1

input.txt is tab-delimited.

I know a simple code to replace.

import fileinput
for line in fileinput.FileInput("input.txt",inplace=1):
    line = line.replace("AA","0")
    print line,

However, I want to replace cells of only the 3rd column of input.txt (not the whole file input.txt), and I want to replace a cell by 0 if it is any one of AA or AAA or BB or BBB, replace a cell by 1 if it is not any one of them.

Here, I am talking about "Match entire cell contents"

By "Match entire cell contents" I mean that, it will be replaced only when a cell (such as (2,3)-element of input.txt) is exactly AA or AAA or BB or BBB. A cell such as "AAs" will not be replaced by anything.

On the contrary if "Match entire cell contents" is not applied, then it will be replaced whenever a cell merely "contains" AA or AAA or BB or BBB. So a cell "AAhaha" will be replaced by "0haha"

Anyhow, to repeat, I want to replace cells of only the 3rd column of input.txt (not the whole file input.txt), and I want to replace a cell by 0 if it is any one of AA or AAA or BB or BBB, replace a cell by 1 if it is not any one of them, in a "Match entire cell contents" way.

user1849133
  • 527
  • 1
  • 7
  • 18
  • @MartijnPieters: if it's a CSV file (well, TSV). I have sometimes encountered tab-delimited data that isn't TSV. – Steve Jessop Nov 01 '13 at 12:54
  • @MartijnPieters My input will be txt, tab-delimited, UTF8 without BOM. A txt file can be csv, too? Then how can I check if my input is csv? – user1849133 Nov 01 '13 at 13:04
  • @user2604484: CSV is a text format; it is any textual file that contains columns of data delimited by a delimiter, be that a comma, a pipe symbol, a tab or anything else. – Martijn Pieters Nov 01 '13 at 13:12
  • @user2604484: The `csv` module lets you read and write your format, simply by setting the delimiter to `\t`. – Martijn Pieters Nov 01 '13 at 13:12
  • Well, that's all there is to it if you set `csv.QUOTE_NONE` on the reader. Otherwise csv is not that simple. The questioner needs to find out what the intended meaning is of any `"` characters in the file, and parse the file accordingly. – Steve Jessop Nov 01 '13 at 13:13

2 Answers2

2
for line in fileinput.FileInput("input.txt",inplace=1):
    cells = line.split('\t')
    cells[2] = '0' if cells[2] in ('AA', 'AAA', 'BB', 'BBB') else '1'
    print '\t'.join(cells),

Beware, though, that I've taken a simplistic view of tab-delimited data. If your file makes use of the whole CSV/TSV format, with quoted cells containing tab characters and/or newlines, then you need csv, which is a proper CSV parser.

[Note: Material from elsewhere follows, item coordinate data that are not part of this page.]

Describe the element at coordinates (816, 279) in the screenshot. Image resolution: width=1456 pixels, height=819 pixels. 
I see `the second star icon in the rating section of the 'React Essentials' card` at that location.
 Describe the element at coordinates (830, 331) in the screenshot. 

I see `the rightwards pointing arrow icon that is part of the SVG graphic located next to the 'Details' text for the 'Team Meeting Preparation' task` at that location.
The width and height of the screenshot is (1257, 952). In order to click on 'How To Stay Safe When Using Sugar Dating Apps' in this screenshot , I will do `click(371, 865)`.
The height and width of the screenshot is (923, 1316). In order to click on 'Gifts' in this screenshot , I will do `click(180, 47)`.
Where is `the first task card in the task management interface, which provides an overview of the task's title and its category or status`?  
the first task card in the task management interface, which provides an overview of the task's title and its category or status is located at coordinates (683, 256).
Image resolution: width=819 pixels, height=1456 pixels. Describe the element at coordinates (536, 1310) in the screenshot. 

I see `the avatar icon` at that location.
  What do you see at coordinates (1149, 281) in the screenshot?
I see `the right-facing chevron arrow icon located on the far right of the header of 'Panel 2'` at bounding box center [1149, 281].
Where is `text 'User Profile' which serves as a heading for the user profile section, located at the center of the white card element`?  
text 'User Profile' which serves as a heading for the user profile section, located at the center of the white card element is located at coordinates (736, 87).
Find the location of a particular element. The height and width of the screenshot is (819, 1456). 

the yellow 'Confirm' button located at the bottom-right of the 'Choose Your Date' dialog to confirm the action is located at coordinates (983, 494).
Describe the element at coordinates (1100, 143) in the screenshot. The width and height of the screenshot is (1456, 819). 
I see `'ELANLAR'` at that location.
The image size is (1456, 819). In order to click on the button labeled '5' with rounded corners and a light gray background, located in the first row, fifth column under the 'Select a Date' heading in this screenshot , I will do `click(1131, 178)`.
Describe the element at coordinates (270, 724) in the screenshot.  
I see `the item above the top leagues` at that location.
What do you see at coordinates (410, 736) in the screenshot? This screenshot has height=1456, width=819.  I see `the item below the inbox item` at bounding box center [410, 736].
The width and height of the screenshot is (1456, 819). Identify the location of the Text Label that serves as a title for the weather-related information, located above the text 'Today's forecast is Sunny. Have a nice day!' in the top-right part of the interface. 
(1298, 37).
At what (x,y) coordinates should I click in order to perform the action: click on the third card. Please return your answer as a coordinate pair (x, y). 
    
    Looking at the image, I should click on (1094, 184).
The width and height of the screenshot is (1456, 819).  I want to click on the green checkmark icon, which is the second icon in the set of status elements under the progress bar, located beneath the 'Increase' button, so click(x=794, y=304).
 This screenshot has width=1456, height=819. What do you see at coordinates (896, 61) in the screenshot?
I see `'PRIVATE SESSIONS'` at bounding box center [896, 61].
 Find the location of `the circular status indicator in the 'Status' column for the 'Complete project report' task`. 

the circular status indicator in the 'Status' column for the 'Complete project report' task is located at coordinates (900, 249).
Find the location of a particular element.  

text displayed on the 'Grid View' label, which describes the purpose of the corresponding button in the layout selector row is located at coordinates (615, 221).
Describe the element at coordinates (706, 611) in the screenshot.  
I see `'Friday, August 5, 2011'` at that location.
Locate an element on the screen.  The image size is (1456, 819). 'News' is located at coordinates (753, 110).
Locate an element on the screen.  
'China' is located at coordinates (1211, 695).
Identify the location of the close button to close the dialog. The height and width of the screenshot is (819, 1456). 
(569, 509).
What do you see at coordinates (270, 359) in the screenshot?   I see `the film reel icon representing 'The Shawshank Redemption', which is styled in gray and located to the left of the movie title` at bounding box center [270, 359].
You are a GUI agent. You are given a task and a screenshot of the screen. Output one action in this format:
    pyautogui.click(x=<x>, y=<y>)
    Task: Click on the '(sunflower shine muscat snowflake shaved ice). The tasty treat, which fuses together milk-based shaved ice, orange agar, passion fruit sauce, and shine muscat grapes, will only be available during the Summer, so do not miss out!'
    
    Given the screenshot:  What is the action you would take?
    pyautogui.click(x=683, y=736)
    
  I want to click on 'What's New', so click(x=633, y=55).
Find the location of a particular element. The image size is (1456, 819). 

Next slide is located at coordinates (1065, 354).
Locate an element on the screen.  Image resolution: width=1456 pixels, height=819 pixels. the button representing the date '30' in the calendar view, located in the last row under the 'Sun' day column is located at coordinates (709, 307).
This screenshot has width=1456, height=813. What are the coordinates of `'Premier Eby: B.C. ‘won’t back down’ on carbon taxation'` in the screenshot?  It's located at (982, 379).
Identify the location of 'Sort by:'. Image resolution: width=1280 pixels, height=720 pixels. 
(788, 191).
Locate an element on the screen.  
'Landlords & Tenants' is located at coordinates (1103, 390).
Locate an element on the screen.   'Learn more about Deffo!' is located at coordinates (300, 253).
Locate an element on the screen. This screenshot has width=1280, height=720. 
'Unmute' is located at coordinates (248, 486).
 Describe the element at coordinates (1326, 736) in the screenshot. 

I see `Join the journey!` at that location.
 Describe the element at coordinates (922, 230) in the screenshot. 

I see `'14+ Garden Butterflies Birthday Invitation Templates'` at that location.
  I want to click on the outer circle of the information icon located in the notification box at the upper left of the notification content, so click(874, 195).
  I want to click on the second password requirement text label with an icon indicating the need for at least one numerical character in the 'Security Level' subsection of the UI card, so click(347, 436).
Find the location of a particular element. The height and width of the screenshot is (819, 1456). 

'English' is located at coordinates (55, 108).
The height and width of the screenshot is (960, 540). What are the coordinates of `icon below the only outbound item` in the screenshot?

Conversely if you want a cell in column 0 containing for example "a" to be output as "a", then you must not use csv, because it will remove the quote marks when reading and not re-insert them on writing because they aren't needed for that cell.

So, first you must be sure how the file format is defined, then you can choose how to read and write it. Either way though, modifying it will be about the same.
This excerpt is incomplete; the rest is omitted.